Como de costume, naqueles dias de internação, eu estava no hospital aguardando a troca de acompanhantes com minha esposa. Nossa querida vovó repousava no leito, entre a vida e o além, com o corpo à beira dos próprios limites.

 

O quarto respirava aquele misto de silêncio e som que só hospitais têm: o bip dos monitores e o cheiro insistente de antisséptico. O ar, como sempre, era denso, como se carregasse o peso de todas as preces que pareciam se estender corredor afora. Foi então que avistei, ao final do corredor, uma figura parada. Cabelos grisalhos, um casaco cinza que parecia pesar mais do que ela mesma envolvia seu corpo. Aproximou-se devagar e, quando reconheci seu rosto, o passado me envolveu em silêncio. - “Você?”, murmurei, surpreso. Era Alice.

 

Há tempos não a víamos. Ela sorriu com uma ternura cansada e nos deu um longo abraço. - “Não podia deixar de vir, meus amigos,” disse. - “Sei o quanto é sofrido lidar com perdas e despedidas.”

 

Sabíamos que ela vinha atravessando uma difícil e longa fase, arrastada, quase sem fim.  

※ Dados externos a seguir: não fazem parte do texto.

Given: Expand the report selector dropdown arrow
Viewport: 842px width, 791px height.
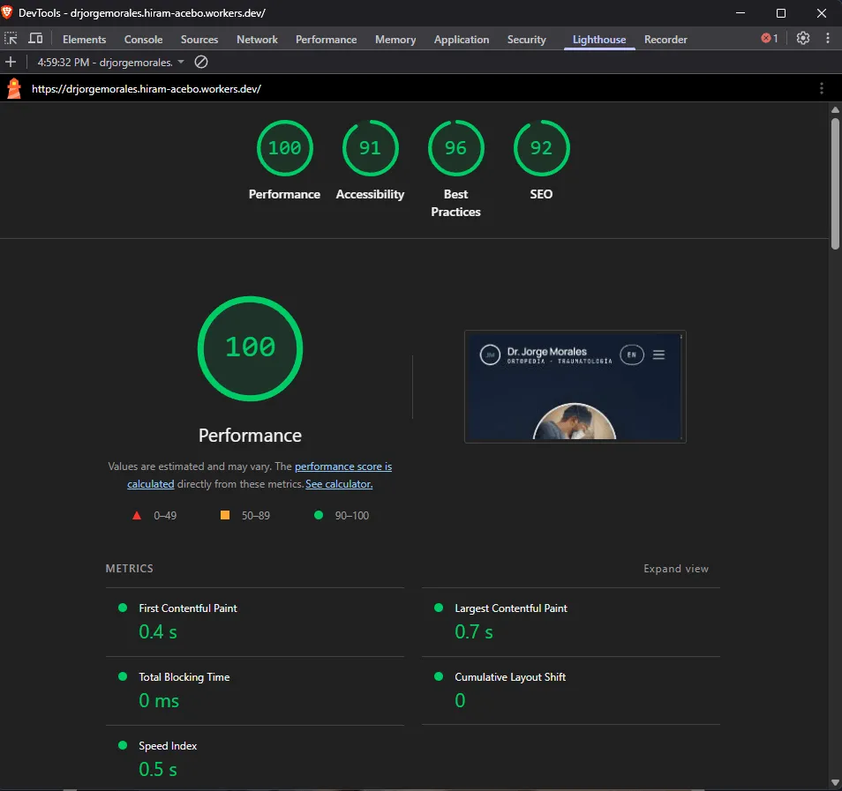Looking at the screenshot, I should click(x=181, y=63).
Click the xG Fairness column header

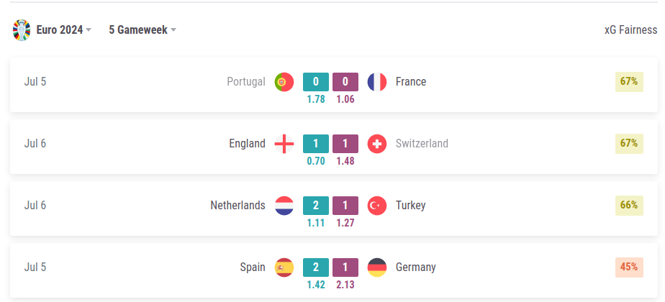[x=630, y=30]
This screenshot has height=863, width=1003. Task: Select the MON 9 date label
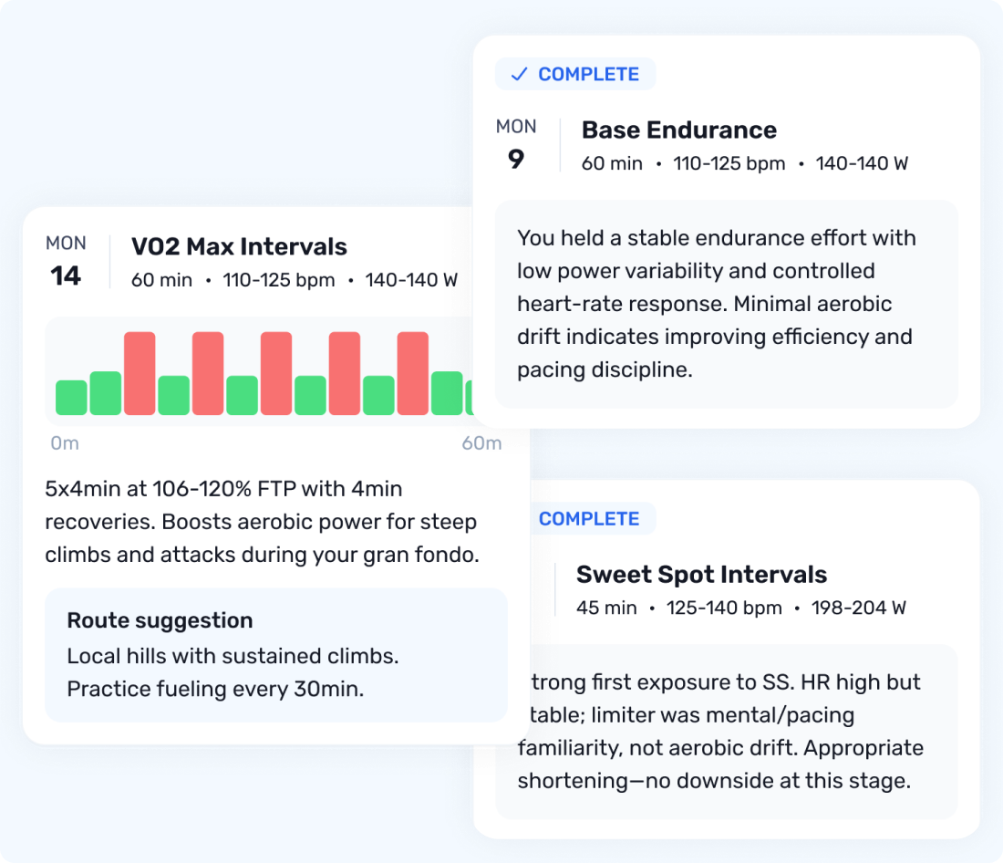point(516,145)
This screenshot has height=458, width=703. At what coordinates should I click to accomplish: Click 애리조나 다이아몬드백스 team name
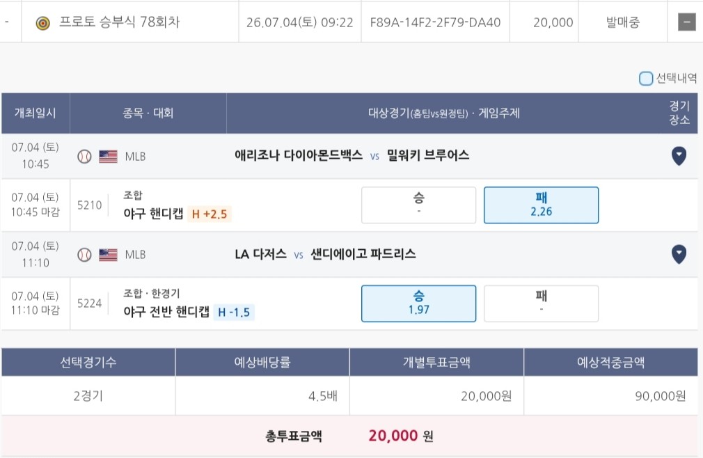tap(298, 155)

Alice sempre fora o tipo de mulher que se doava por inteiro. Desde o casamento, dividia-se entre o trabalho, a família e o zelo constante em manter tudo em ordem. Anos e anos cuidando com tanta entrega do crescimento dos filhos que acabou se esquecendo de crescer junto com eles; havia sido uma mãe dedicada, que colocou tudo de si na maternidade.

 

Algum tempo depois do casamento do filho caçula, a solidão começou a se adensar. A casa ficou grande demais, e o tempo passou a correr em outro ritmo, como se anunciasse uma nova fase da vida. Foi então que ela sentiu, na alma, um peso espiritual, aquele vazio que não era apenas físico. Experimentava sozinha o que se apresentava em sua forma mais absoluta: o silêncio doméstico.

 

O ninho estava vazio, e o papel de mãe, agora sem função visível, abria um espaço que pedia uma nova forma, um modo diferente de existir sem os filhos por perto. Mas o amor, esse, não conhece distâncias. O filho nasce do corpo, mas permanece no coração da mãe. E, quando parte, alçando seus próprios voos, leva consigo um fragmento da eternidade, aquele elo sutil que nem o tempo é capaz de desfazer. E, entre o que vai e o que permanece, nasce um território interior ainda inexplorado.

 

Deveria permanecer um espaço sagrado, não vazio, mas preenchido pelo repouso do amor que vai se refazendo. O lar, que vai mudando de forma, exige que o espírito aprenda a acolher o silêncio.

 

Alice, durante todos aqueles anos, viveu sob os nomes que o mundo lhe deu: esposa, mãe, cuidadora. Mas agora, sozinha, precisava encarar o que havia restado de si mesma, redescobrir a pessoa que existia além dos papéis que desempenhou. Não mais como mãe de alguém, e sim como mulher diante de si própria: reencontrar o próprio nome e o próprio centro, um lugar que, por tanto tempo, ficara esquecido.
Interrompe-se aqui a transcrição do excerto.